### TESTO ESTRATTO

§ §

Come BMW sa molto bene, Google non guarda in faccia a nessuno quando si tratta di pratiche borderline per guadagnare popolarità : a Mountain View prendono molto sul serio il loro PageRank, e tutte le attività sospettate di far ricorso a subdoli trucchi finiscono presto per causare un declassamento del sito che tentano di promuovere: in gergo si dice che quel sito è stato colpito da una Google Penalty .
In aiuto dei meno esperti in fatto di SEO (Search Engine Optimization) ecco arrivare una comoda guida su come gestire un Google Penalty , prodotta da SEOmoz.org .
Prima di arrivare ai cinque passi fondamentali per capire se il proprio sito è colpito da Penalty, un breve riassunto delle tecniche giudicate illegali dalle policy di Google. La più celebre di tutte è il linking selvaggio , vale a dire linkare e farsi linkare da mezza Internet: è un mezzo molto diffuso per guadagnare popolarità e scalare le posizioni di un motore di ricerca, ma è anche una delle tecniche meglio conosciute dai ragazzi di BigG.

§ §

### ESERCIZIO 1
Disponi tutte le righe dei record come una lista JSON di stringhe, una per riga, saltando le righe vuote. Lascia fuori le immagini.
Il testo e i record hanno origini diverse.

### DATI FORNITI
§ §

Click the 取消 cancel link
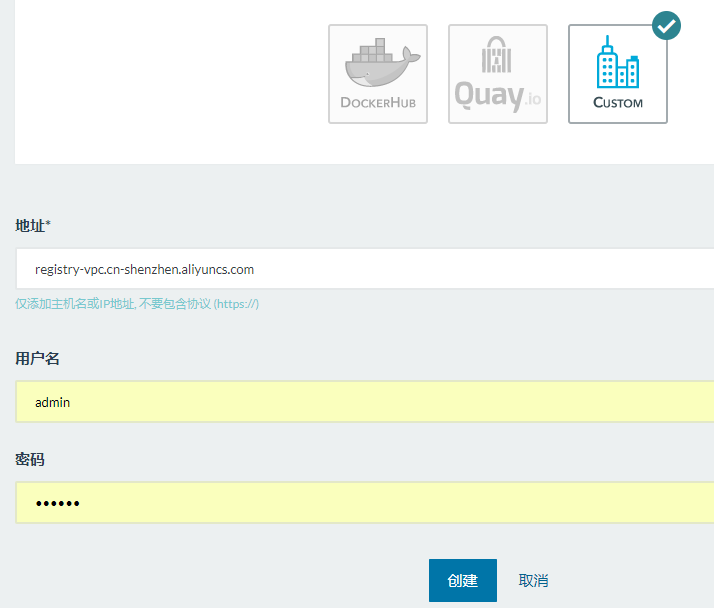Image resolution: width=714 pixels, height=608 pixels. coord(533,581)
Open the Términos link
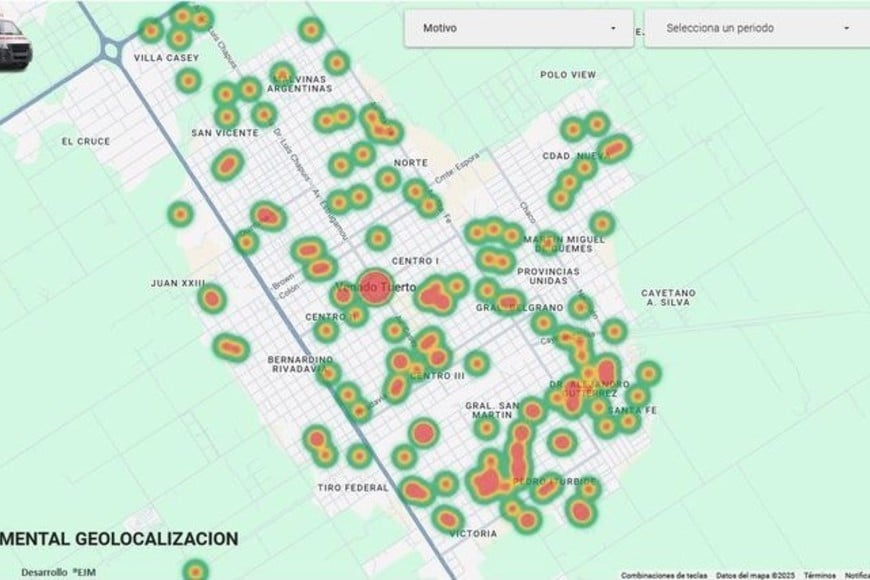 pos(819,575)
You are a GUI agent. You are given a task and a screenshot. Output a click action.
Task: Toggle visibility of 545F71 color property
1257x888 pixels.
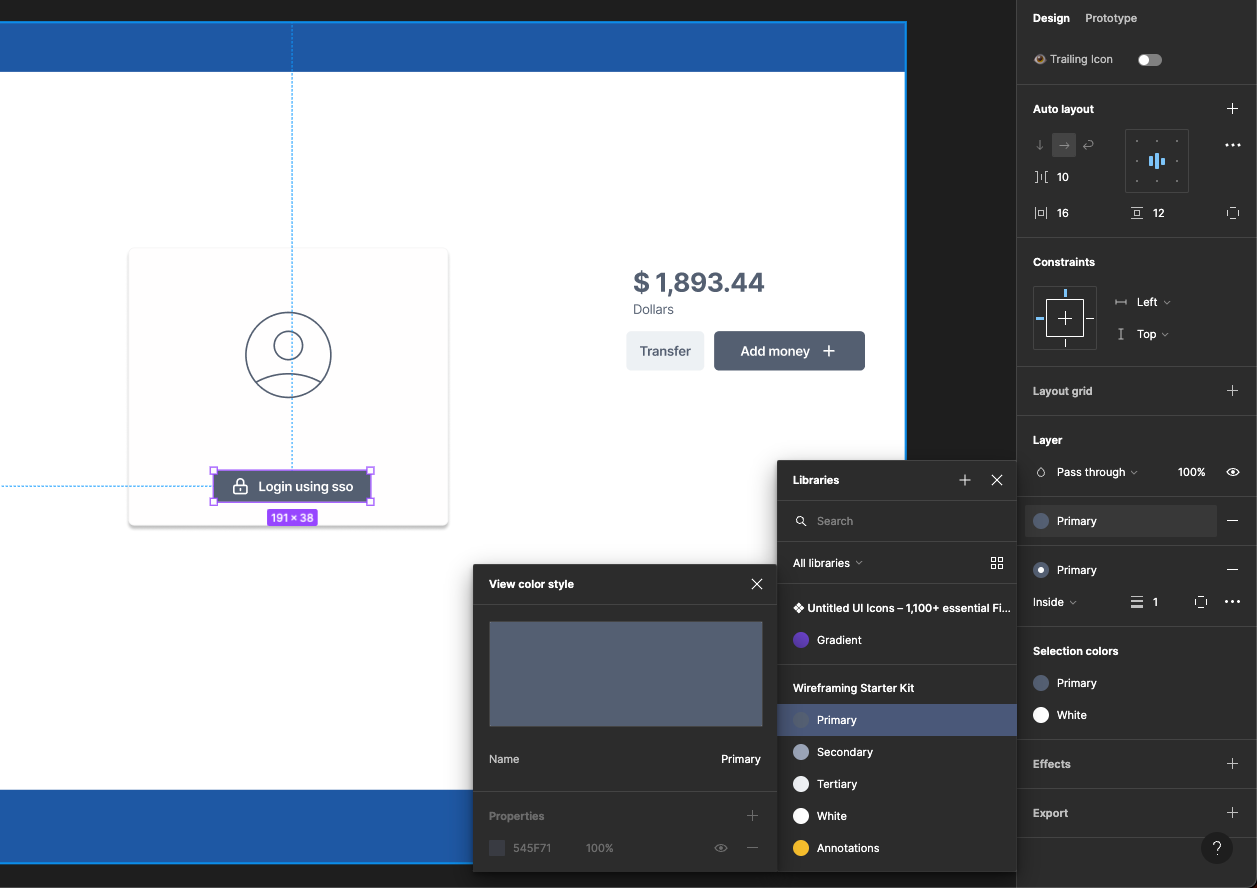[720, 848]
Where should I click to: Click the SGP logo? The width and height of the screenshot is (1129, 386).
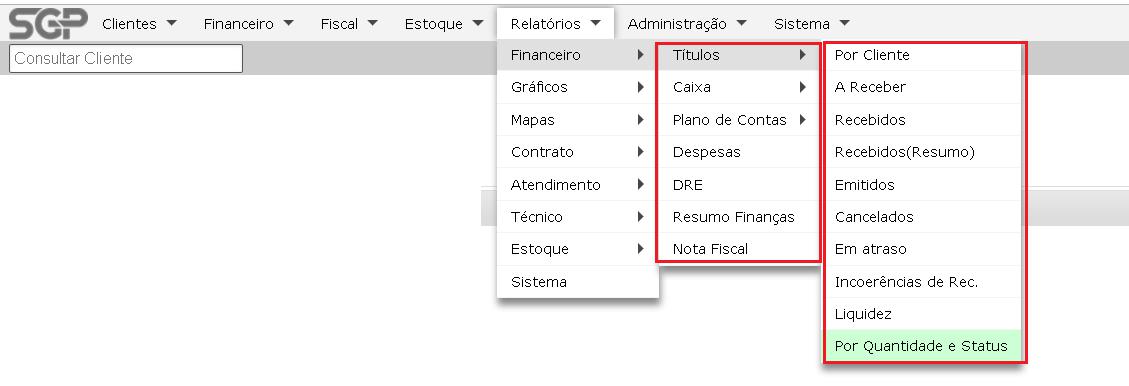point(48,24)
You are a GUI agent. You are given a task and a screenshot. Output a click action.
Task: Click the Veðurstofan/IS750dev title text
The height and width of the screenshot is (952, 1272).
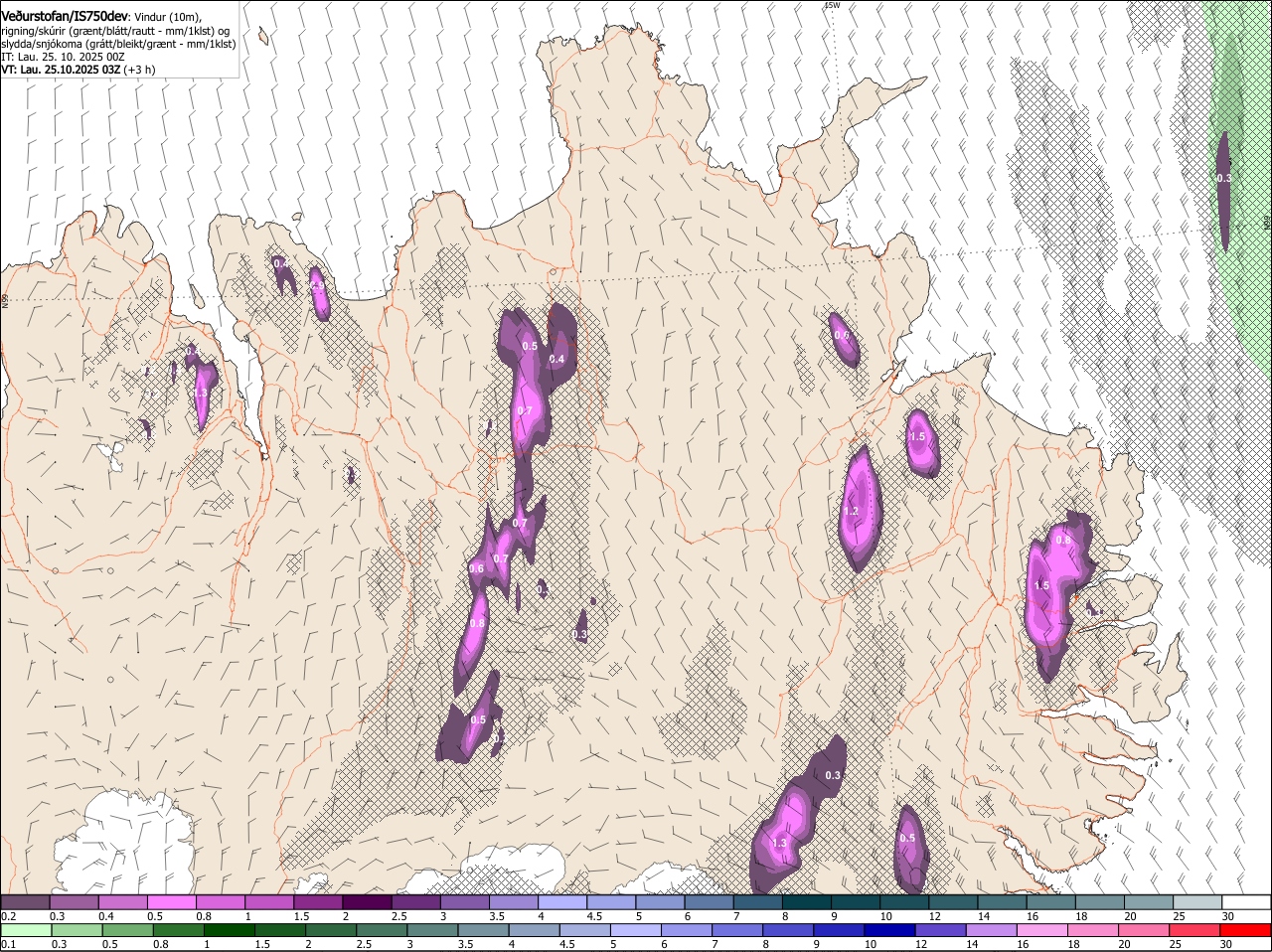click(x=65, y=16)
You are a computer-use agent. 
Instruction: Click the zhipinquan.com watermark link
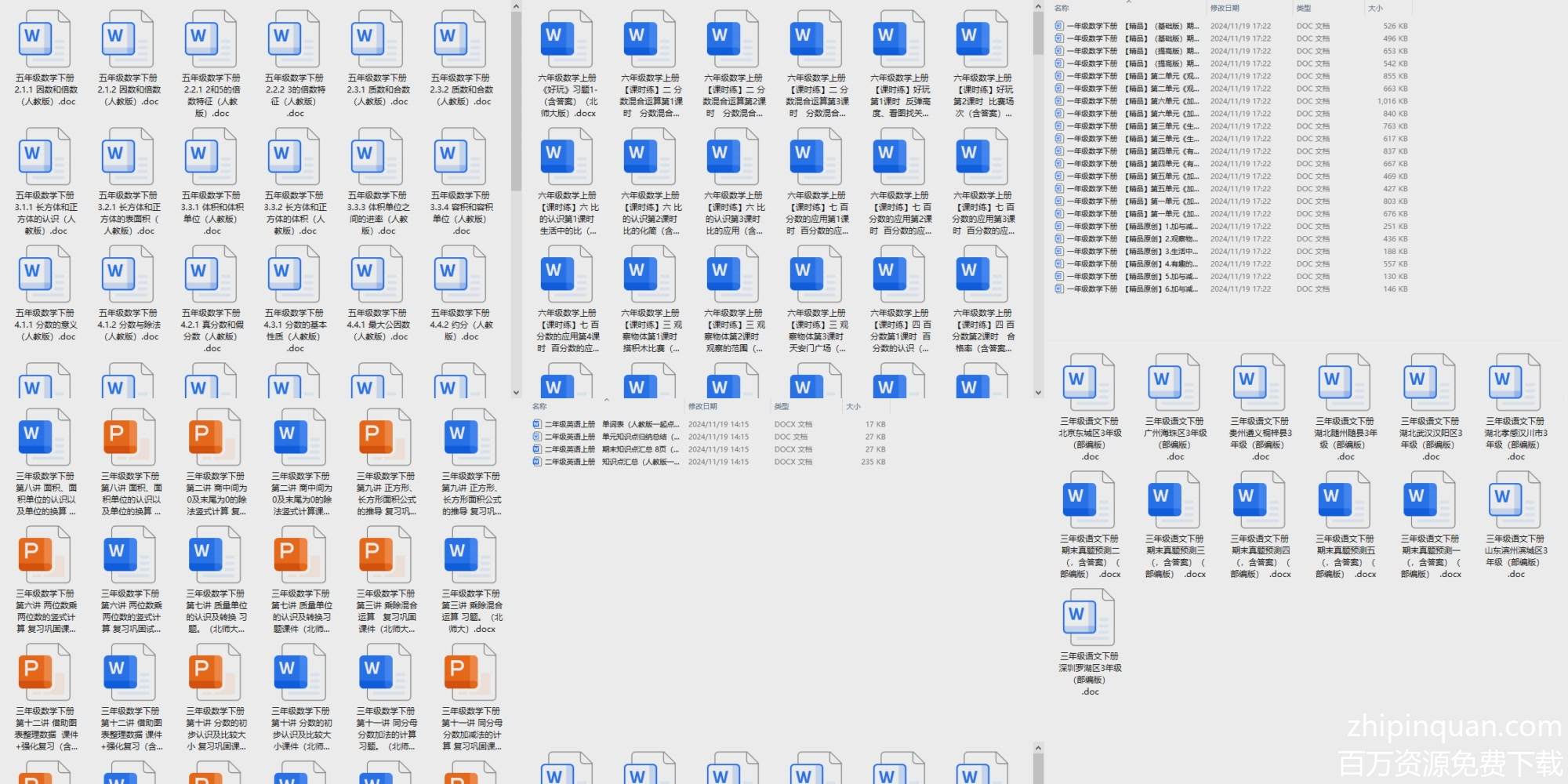[1454, 727]
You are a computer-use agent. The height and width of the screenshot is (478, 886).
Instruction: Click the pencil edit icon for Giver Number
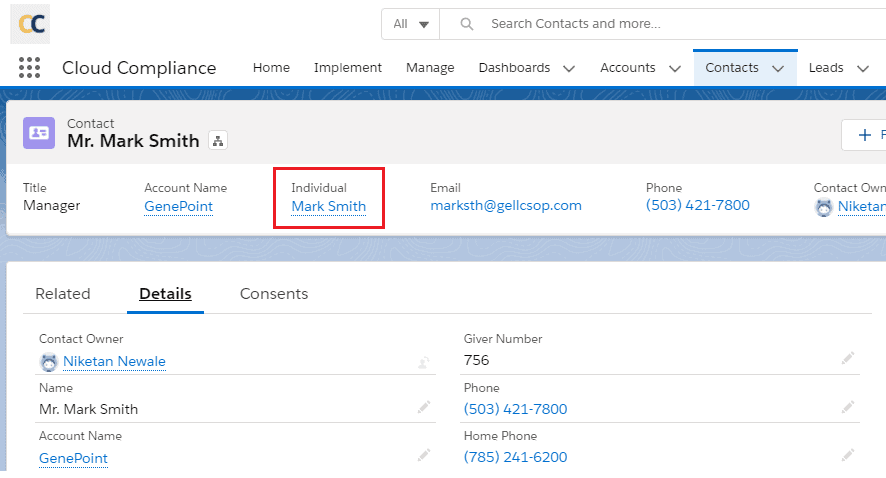848,358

§ §

### ESERCIZIO 2
Riscrivi il passo del testo sulla Google Penalty da "Prima di arrivare" fino a "ragazzi di BigG." compreso, mettendo "Mountain View" al posto di "BigG".

### RISULTATO ATTESO 1
[
  "Click the 取消 cancel link",
  "Image resolution: width=714 pixels, height=608 pixels. coord(533,581)",
  "Open the Términos link",
  " pos(819,575)",
  "You are a GUI agent. You are given a task and a screenshot. Output a click action.",
  "Task: Toggle visibility of 545F71 color property",
  "1257x888 pixels.",
  "[720, 848]",
  "Where should I click to: Click the SGP logo? The width and height of the screenshot is (1129, 386).",
  "point(48,24)",
  "You are a GUI agent. You are given a task and a screenshot. Output a click action.",
  "Task: Click the Veðurstofan/IS750dev title text",
  "The height and width of the screenshot is (952, 1272).",
  "click(x=65, y=16)",
  "You are a computer-use agent. ",
  "Instruction: Click the zhipinquan.com watermark link",
  "[1454, 727]",
  "You are a computer-use agent. The height and width of the screenshot is (478, 886).",
  "Instruction: Click the pencil edit icon for Giver Number",
  "848,358"
]

### RISULTATO ATTESO 2
Prima di arrivare ai cinque passi fondamentali per capire se il proprio sito è colpito da Penalty, un breve riassunto delle tecniche giudicate illegali dalle policy di Google. La più celebre di tutte è il linking selvaggio , vale a dire linkare e farsi linkare da mezza Internet: è un mezzo molto diffuso per guadagnare popolarità e scalare le posizioni di un motore di ricerca, ma è anche una delle tecniche meglio conosciute dai ragazzi di Mountain View.